LAUSR

OBJECTIVE We conducted a prospective trial (NCT01393483) to investigate the utility of serum soluble mesothelin related peptide (SMRP) and tumor mesothelin expression in the management of esophageal adenocarcinoma (ADC). SUMMARY BACKGROUND DATA Clinical management of esophageal ADC is limited by a lack of accurate evaluation of tumor burden, treatment response and disease recurrence. Our retrospective data showed that tumor mesothelin and its serum correlate, SMRP, are overexpressed and associated with poor outcomes in patients with esophageal ADC. METHODS Serum SMRP and tumoral mesothelin expression from 101 patients with locally advanced esophageal ADC were analyzed prior to induction chemoradiation (pre-treatment) and at the time of resection (post-treatment), as a biomarker for treatment response, disease recurrence and overall survival (OS). RESULTS Pre- and post-treatment serum SMRP was ≥1 nM in 49% and 53%, and pre- and post-treatment tumor mesothelin expression was >25% in 35% and 46% of patients, respectively.
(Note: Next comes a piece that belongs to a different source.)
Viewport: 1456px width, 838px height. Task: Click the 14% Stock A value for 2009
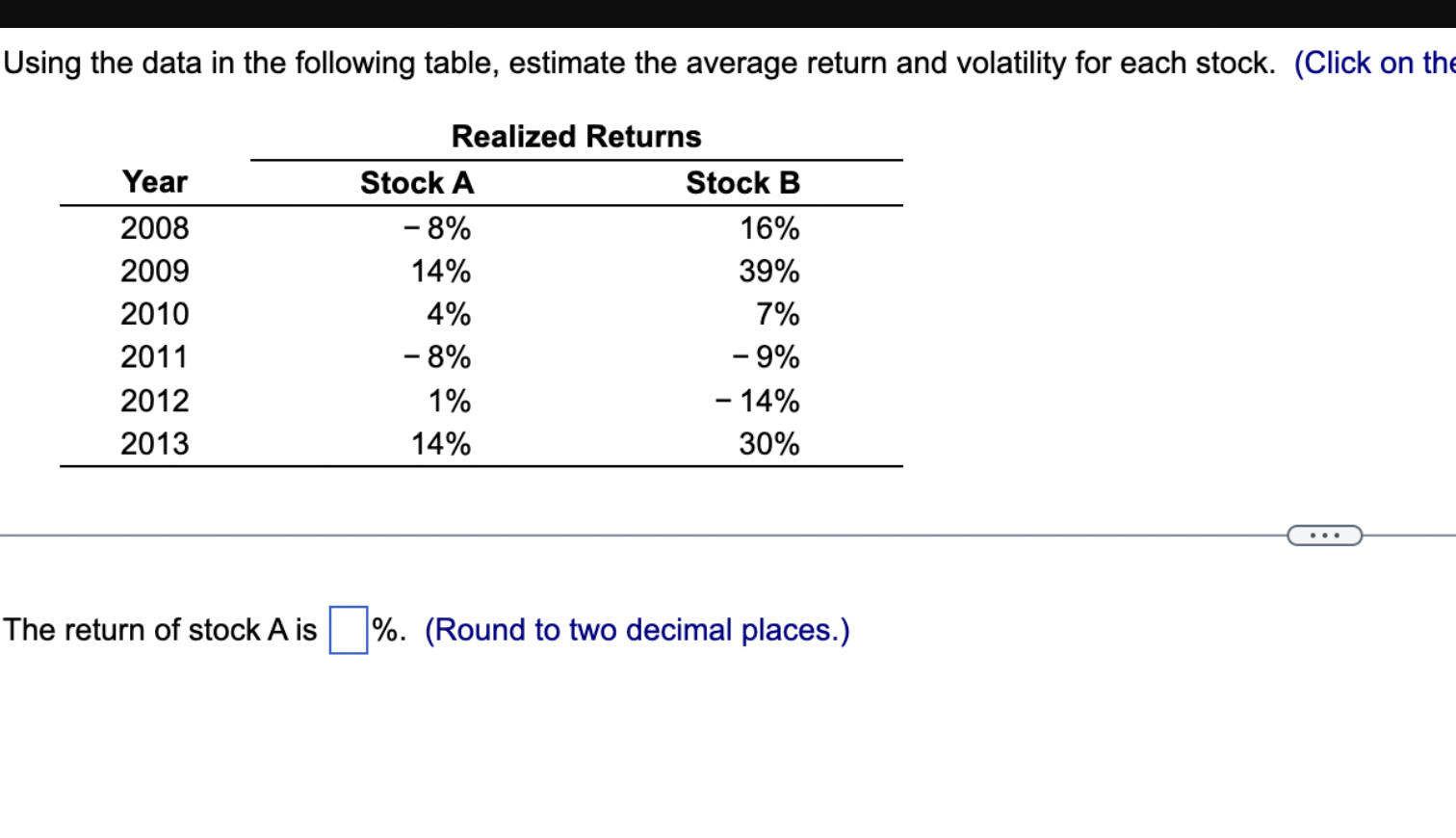click(x=439, y=272)
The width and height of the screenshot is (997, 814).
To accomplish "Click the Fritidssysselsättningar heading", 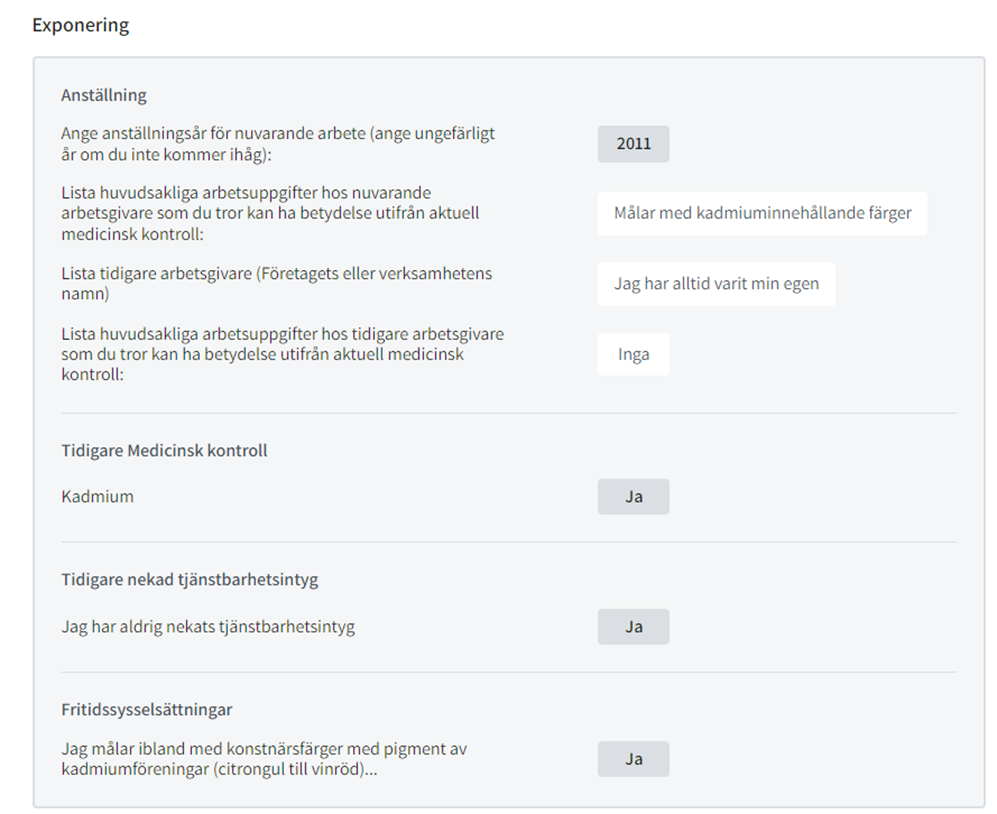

Pre-treatment serum SMRP was not significantly associated with tumor stage (P=0.9), treatment response (radiologic response, P=0.4; pathologic response, P=0.7) or recurrence (P=0.229). Pre-treatment tumor mesothelin expression was associated with OS (HR, 2.08; 95% CI, 1.14-3.79; P=0.017) but had no statistically significant association with recurrence (P=0.9). 3-year OS of patients with pre-treatment tumor mesothelin expression of ≤25% was 78% (95% CI, 68-89%), compared to 49% (95% CI, 35-70%) among those with >25%. CONCLUSIONS Pre-treatment tumor mesothelin expression is prognostic of OS for patients with locally advanced esophageal ADC, whereas serum SMRP is not a reliable biomarker for monitoring treatment response or recurrence.